Sorry, yeah it was 344 not 334.

Dennis

Ken Krugler wrote:
>> Here is a lightly tested patch for the crawl delay that allows urls 
>> with crawl delay set greater than x number of seconds to be ignored. 
>> I have currently run this on over 2 million urls and it is working 
>> good.  With this patch I also added this to my nutch-site.xml file 
>> for ignoring sites with crawl delay > 30 seconds.  The value can be 
>> changed to suit.  I have seen crawl delays as high at 259200 seconds 
>> in our crawls.
>>
>> <property>
>> <name>http.max.crawl.delay</name>
>> <value>30</value>
>> <description>
>> If the crawl delay in robots.txt is set to greater than this value 
>> then the
>> fetcher will ignore this page.  If set to -1 the fetcher will never 
>> ignore
>> pages and will wait the amount of time retrieved from robots.txt 
>> crawl delay.
>> This can cause hung threads if the delay is >= task timeout value.  
>> If all
>> threads get hung it can cause the fetcher task to about prematurely.
>> </description>
>> </property>
>
> Thanks, this is useful. We did a survey of a bunch of sites, and found 
> crawl delay values up to 99999 seconds.
>
>> The most recent patches to fetcher (not fetcher2) with NUTCH-334 
>> seems to have speed up our fetching dramatically.  We are only using 
>> about 50 fetchers but are consistently fetcher 1M + urls per day. The 
>> patch attatched and the 334 patches will help if staying on 0.8. If 
>> moving forward I think the new Fetcher2 codebase is a better solution 
>> though still a new one.
>
> NUTCH-334 or NUTCH-344? I'm assuming the latter 
> (http://issues.apache.org/jira/browse/NUTCH-344).
>
> Thanks,
>
> -- Ken
>
>
>> Ken Krugler wrote:
>>>> On 8/12/06, [EMAIL PROTECTED] <[EMAIL PROTECTED]> wrote:
>>>>> Hello,
>>>>>
>>>>> Several people reported issues with slow fetcher in 0.8...
>>>>>
>>>>> I run Nutch on a dual CPU (+HT) box, and have noticed that the 
>>>>> fetch speed didn't increase when I went from using 100 threads, to 
>>>>> 200 threads.  Has anyone else observed the same?
>>>>>
>>>>> I was using 2 map tasks (mapred.map.tasks property) in both cases, 
>>>>> and the aggregate fetch speed was between 20 and 40 pages/sec. 

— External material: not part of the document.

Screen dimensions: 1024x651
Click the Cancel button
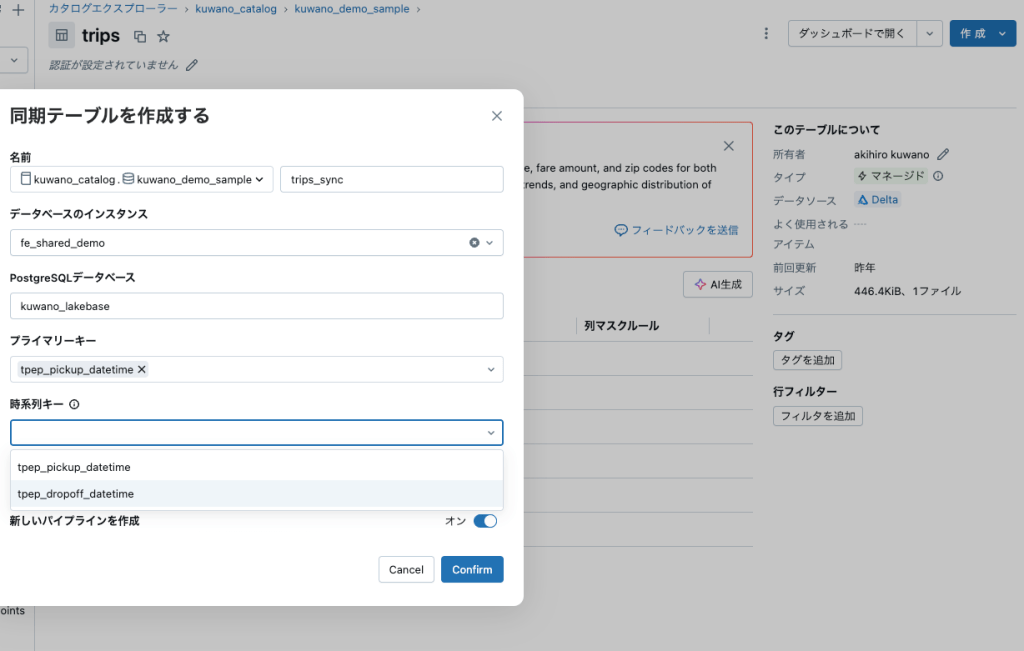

>>>>> This was a fetch of 50K+ URLs from a diverse set of servers.
>>>>>
>>>>> While crawling, strace -p<PID> and strace -ff<PID> shows a LOT of 
>>>>> gettimeofday calls.  Running strace several times in a row kept 
>>>>> showing that gettimeofday is the most frequent system call.
>>>>> Has anyone tried tracing the fetcher process?  Where do these 
>>>>> calls come from?  Any call to new Date() or 
>>>>> Calendar.getInstance(), as must be done for every single logging 
>>>>> call, perhaps?
>>>>>
>>>>> I can certainly be impolite and lower fetcher.server.delay to 1 
>>>>> second or even 0, but I'd like to be polite.
>>>>>
>>>>> I saw Ken Krugle's email suggesting to increast the number of 
>>>>> fetcher threads to 2000+ and set the maximal java thread stack 
>>>>> size to 512k with -Xss.  Has anyone other than Ken tried this with 
>>>>> success?  Wouldn't the JVM go crazy context switching between this 
>>>>> many threads?
>>>
>>> Note that most of the time these fetcher threads are all blocked, 
>>> waiting for other threads that are already fetching from the same IP 
>>> address. So there's not a lot of thrashing.
>>>
>>>> I been working with 512k -Xss (Ken Krugle's suggestion) and it works
>>>> well. However number of fetcher for my part is 2500+.. I had to play
>>>> around with this number to match my bandwidth limitation, but now I
>>>> maximize my full bandwidth. But the problem that I run into are the
>>>> fetcher threads hangs, and for crawl delay/robots.txt file (Please see
>>>> Dennis Kubes posting on this).
>>>
>>> Yes, these are definitely problems.
>>>
>>> Stefan has been working on a queue-based fetcher that uses NIO. 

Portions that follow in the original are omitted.